Prior to 347c4a874710 ("memcg: remove cgroup_event->cft"), there was a
call to __file_cft() which verified that the specified file is a regular
cgroupfs file before further accesses. The cftype pointer returned from
__file_cft() was no longer necessary and the commit inadvertently dropped
the file type check with it allowing any file to slip through. With the
invarients broken, the d_name and parent accesses can now race against
renames and removals of arbitrary files and cause use-after-free's.

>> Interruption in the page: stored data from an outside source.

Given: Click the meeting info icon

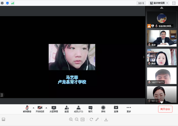Looking at the screenshot, I should tap(2, 3).
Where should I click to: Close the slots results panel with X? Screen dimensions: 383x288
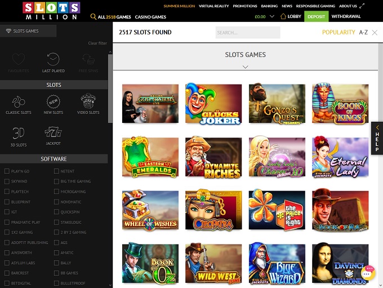(x=375, y=33)
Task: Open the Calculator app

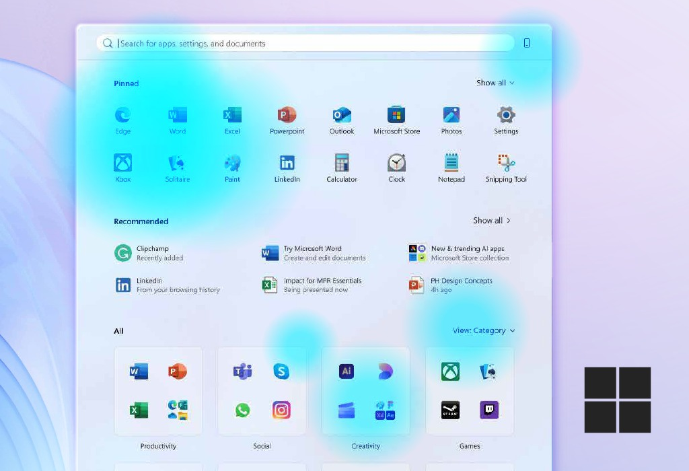Action: (x=341, y=163)
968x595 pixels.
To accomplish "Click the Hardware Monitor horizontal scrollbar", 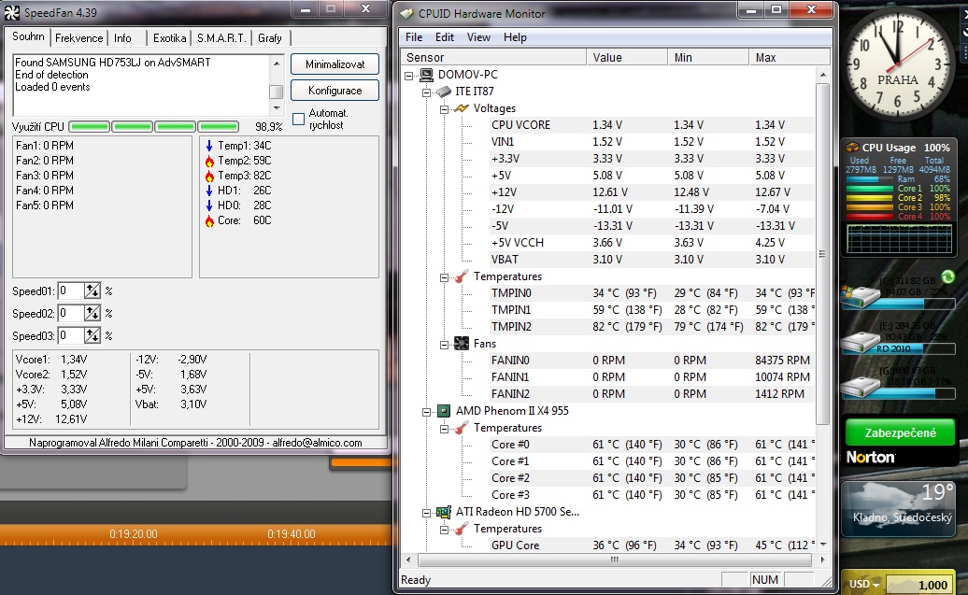I will pos(614,560).

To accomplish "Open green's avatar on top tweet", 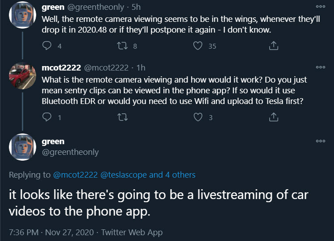I will pos(22,15).
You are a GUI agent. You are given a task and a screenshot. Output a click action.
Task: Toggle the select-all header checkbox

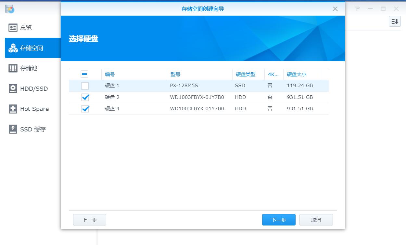point(85,74)
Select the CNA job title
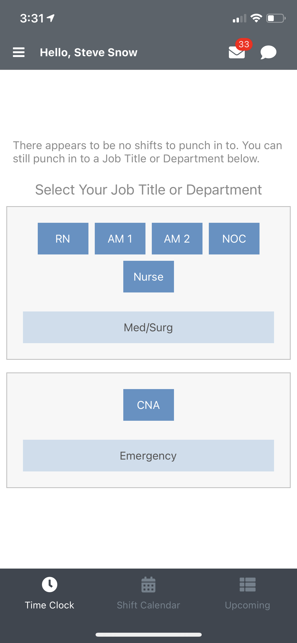Screen dimensions: 297x643 (x=148, y=405)
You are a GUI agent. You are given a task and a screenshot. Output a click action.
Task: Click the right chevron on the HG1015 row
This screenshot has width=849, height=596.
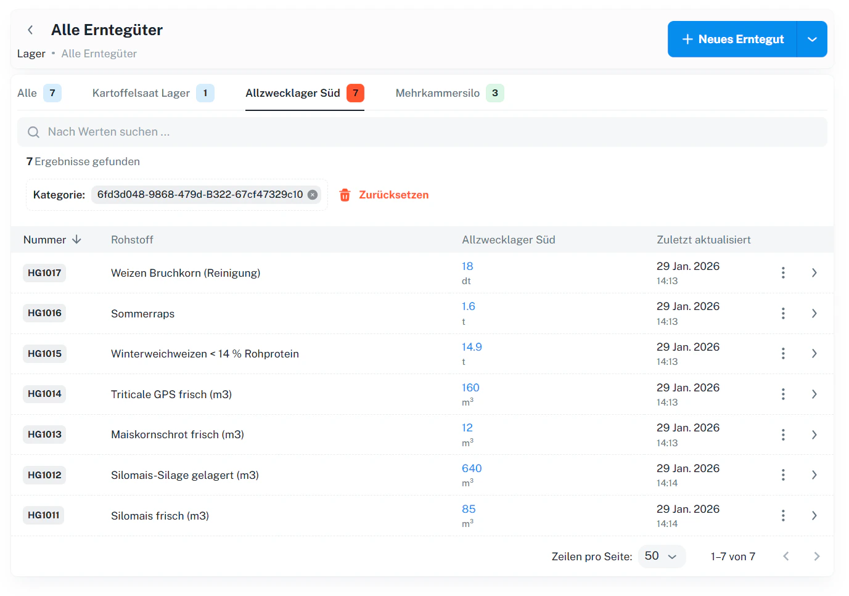tap(814, 353)
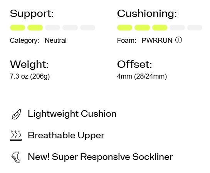Image resolution: width=210 pixels, height=173 pixels.
Task: Click the 4mm (28/24mm) offset value
Action: pos(142,76)
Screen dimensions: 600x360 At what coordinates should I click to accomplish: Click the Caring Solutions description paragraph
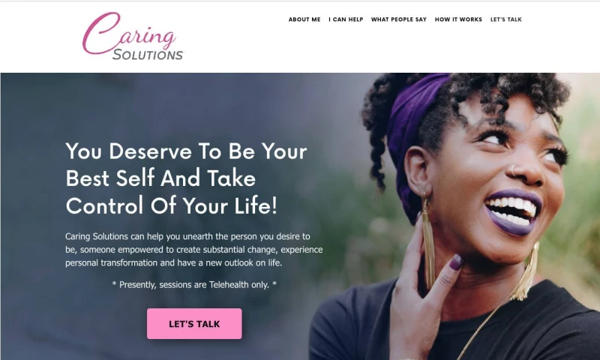194,250
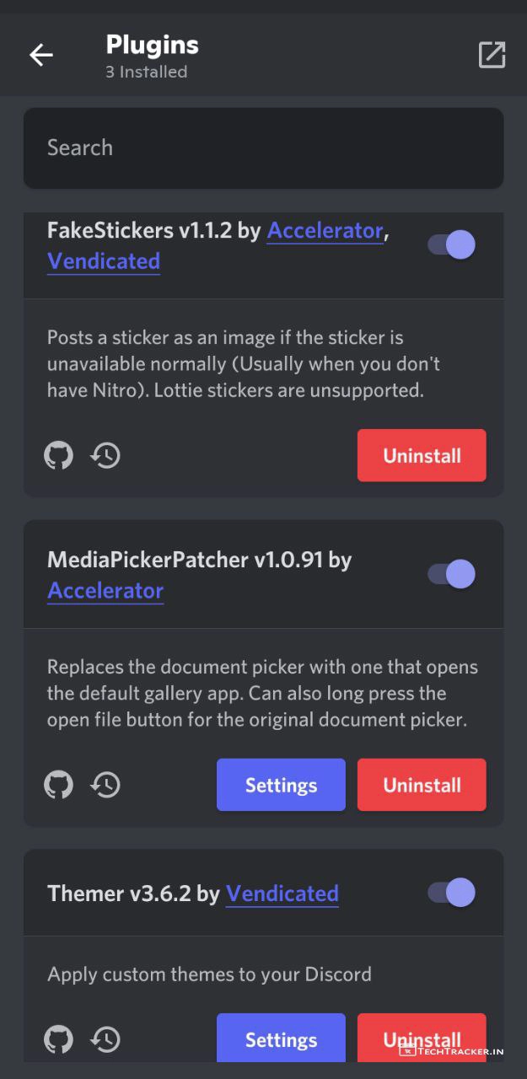The height and width of the screenshot is (1079, 527).
Task: Open plugins folder via external icon
Action: click(492, 55)
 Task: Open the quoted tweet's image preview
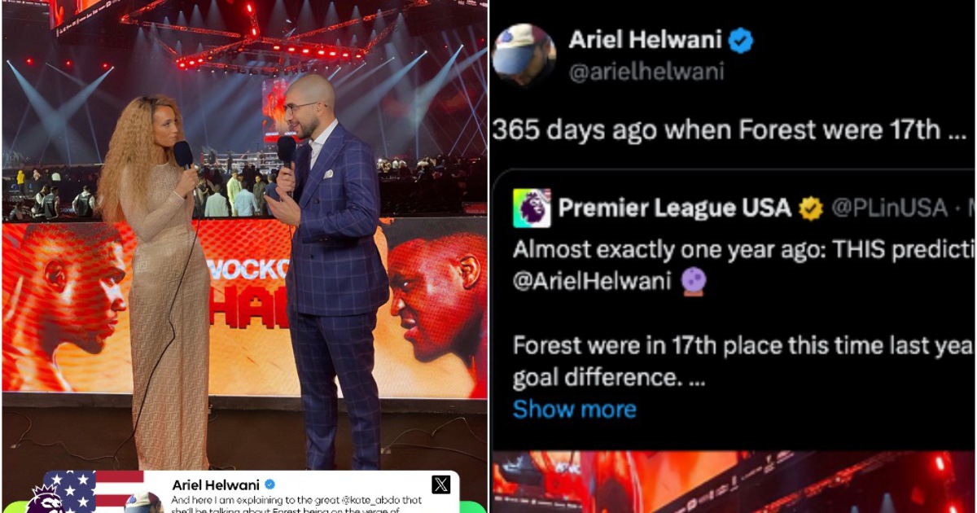coord(734,482)
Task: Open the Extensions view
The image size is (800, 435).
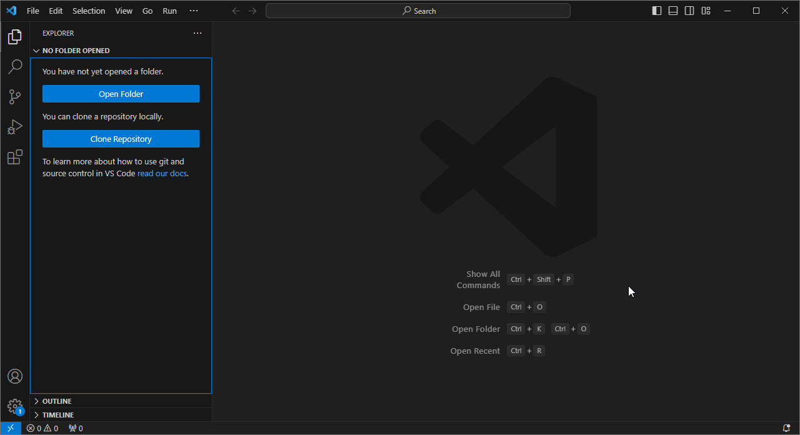Action: tap(15, 157)
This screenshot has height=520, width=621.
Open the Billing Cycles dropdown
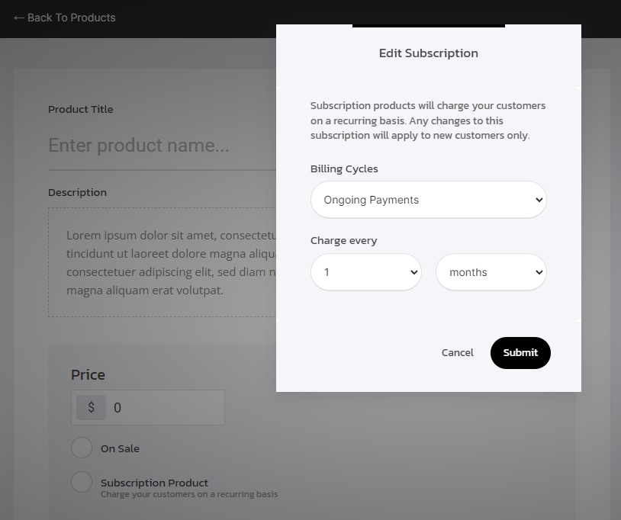click(x=428, y=200)
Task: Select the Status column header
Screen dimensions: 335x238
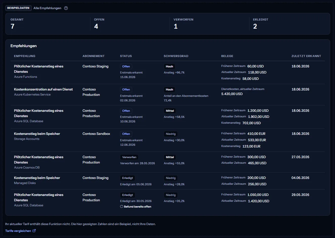Action: tap(126, 56)
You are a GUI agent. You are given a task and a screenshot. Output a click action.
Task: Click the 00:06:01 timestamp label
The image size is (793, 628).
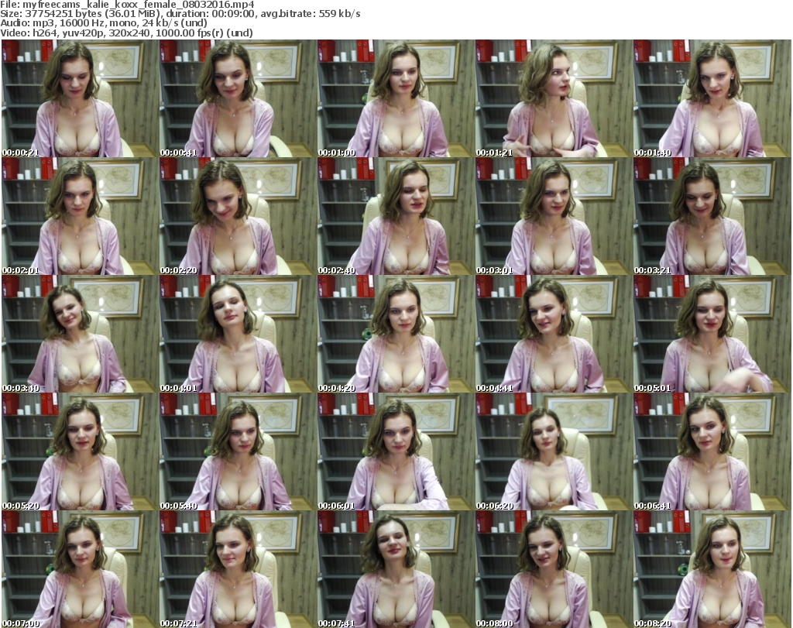[335, 506]
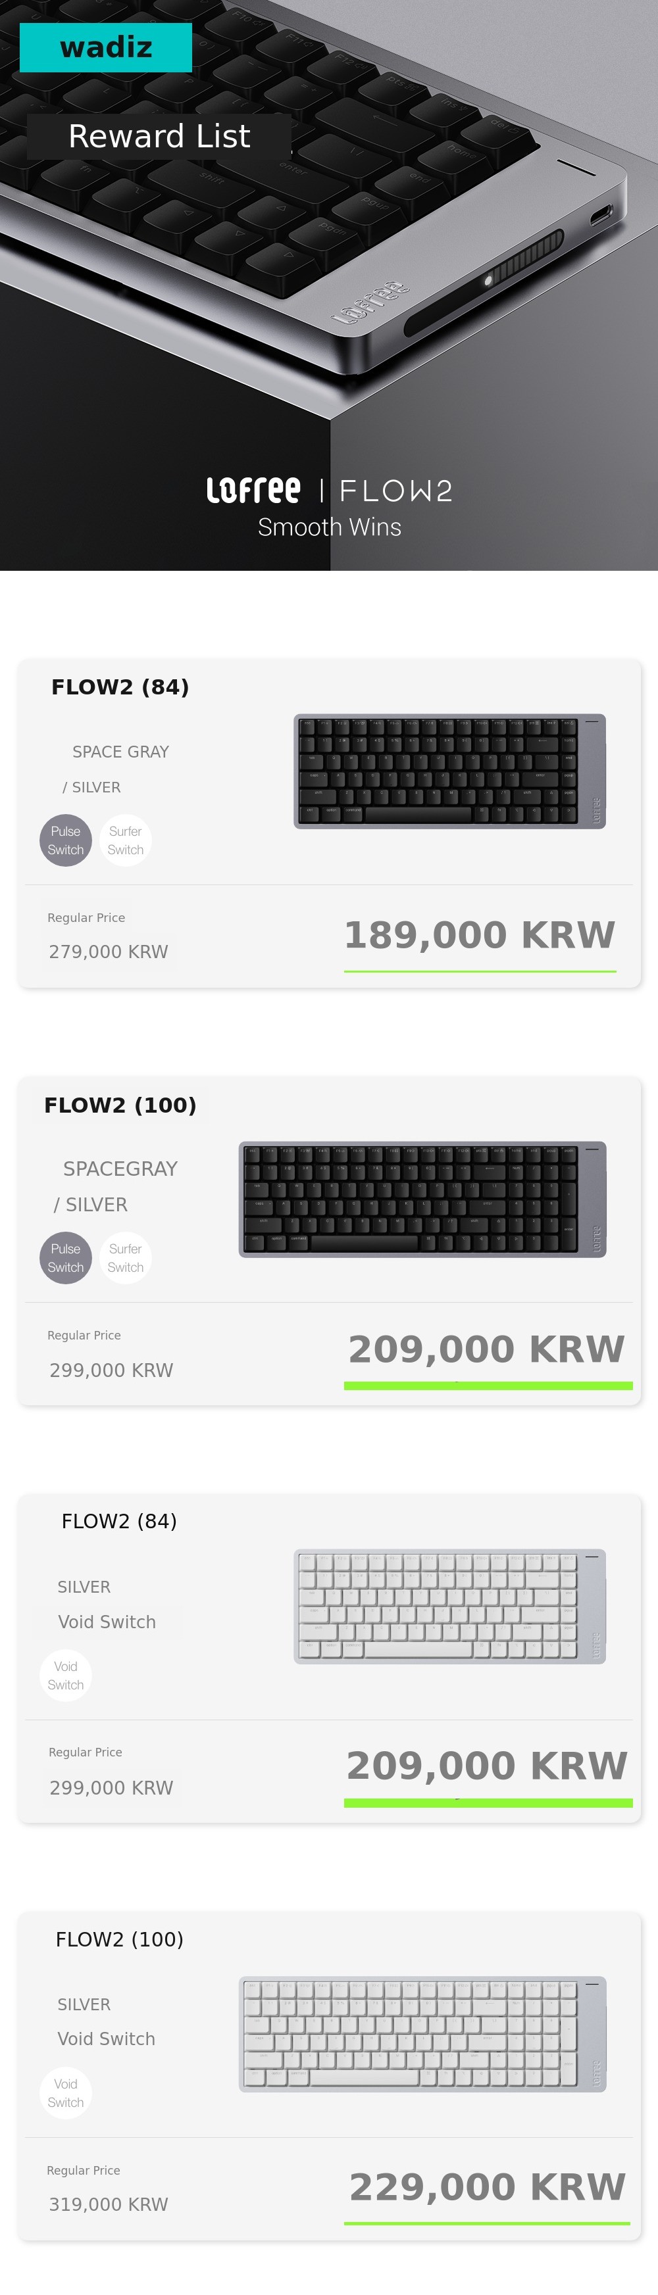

Fix the bug by resurrecting the file type check in __file_cft(). Now that
cgroupfs is implemented through kernfs, checking the file operations needs
to go through a layer of indirection. Instead, let's check the superblock
and dentry type.
Link: https://lkml.kernel.org/r/Y5FRm/cfcKPGzWwl@slm.duckdns.org
Fixes: 347c4a874710 ("memcg: remove cgroup_event->cft")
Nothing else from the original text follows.